Few times are more exciting for a family than getting a new puppy. Every member of the family wants to hold and play with the puppy. This is a fun time for everyone, but also a time when you really have to lay the foundation for socializing and training your new puppy if you do not want problems later on. Correct training and socialization is much easier than correcting behavioral problems such as aggression later on.

The time between 2 and 12 weeks of age is a crucial period for a puppy. At this age puppies are extremely impressionable and learning at a fast clip. This is when your puppy learns to trust or fear other people, other dogs and other animals. Allow your new puppy to feel safe and secure in its new environment. This can be accomplished with a lot of holding, stroking and petting at first to establish your bond as a senior leader of the pack who will care for and protect the puppy.

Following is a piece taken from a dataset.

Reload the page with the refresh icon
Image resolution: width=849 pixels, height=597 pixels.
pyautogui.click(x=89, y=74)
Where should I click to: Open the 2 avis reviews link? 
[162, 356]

Once the puppy feels safe in its environment, it is important that you expose it to as many social situations as you can safely. On the other hand, this is also a time to begin laying your foundation as the pack leader for your dog. A well disciplined puppy will always feel safer and be less prone to problems than a puppy which has developed bad habits running wild around the home.

This does not mean that you have to spank your puppy or yell at it. In fact, you should never hit your dog, under any circumstance. It's been proven that positive reinforcement training is the most effective way to raise your puppy into a well adjusted dog, free of serious behavioral problems. Your tone of voice and body language will most often be more than enough to convey your message to your puppy. Now is the time to set boundaries such as not climbing on the furniture or chewing your shoes. There is no need to yell. A firm sharp exclamation of "Stop" along with positive reinforcement when the puppy complies will do the trick much better than physical abuse or violence.

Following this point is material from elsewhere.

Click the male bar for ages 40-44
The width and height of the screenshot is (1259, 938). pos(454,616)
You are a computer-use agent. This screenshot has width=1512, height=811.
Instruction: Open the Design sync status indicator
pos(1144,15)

Chewing will most likely be a problem right off the bat with any puppy. Puppies need to chew and if you do not provide them with something acceptable to chew on then they will find their own chew toy. Most likely it will be one you would rather they not chew on. If you catch your puppy chewing on an inappropriate item, just firmly tell them "no" and replace the object with something acceptable to chew on. Your puppy will be teething and their instinct to chew needs to be directed toward appropriate targets.

A new puppy owner must also understand that training a puppy is going to require an investment of time, attention and patience. Constant repetition and consistency will pay off in the future with a well behaved, happy dog.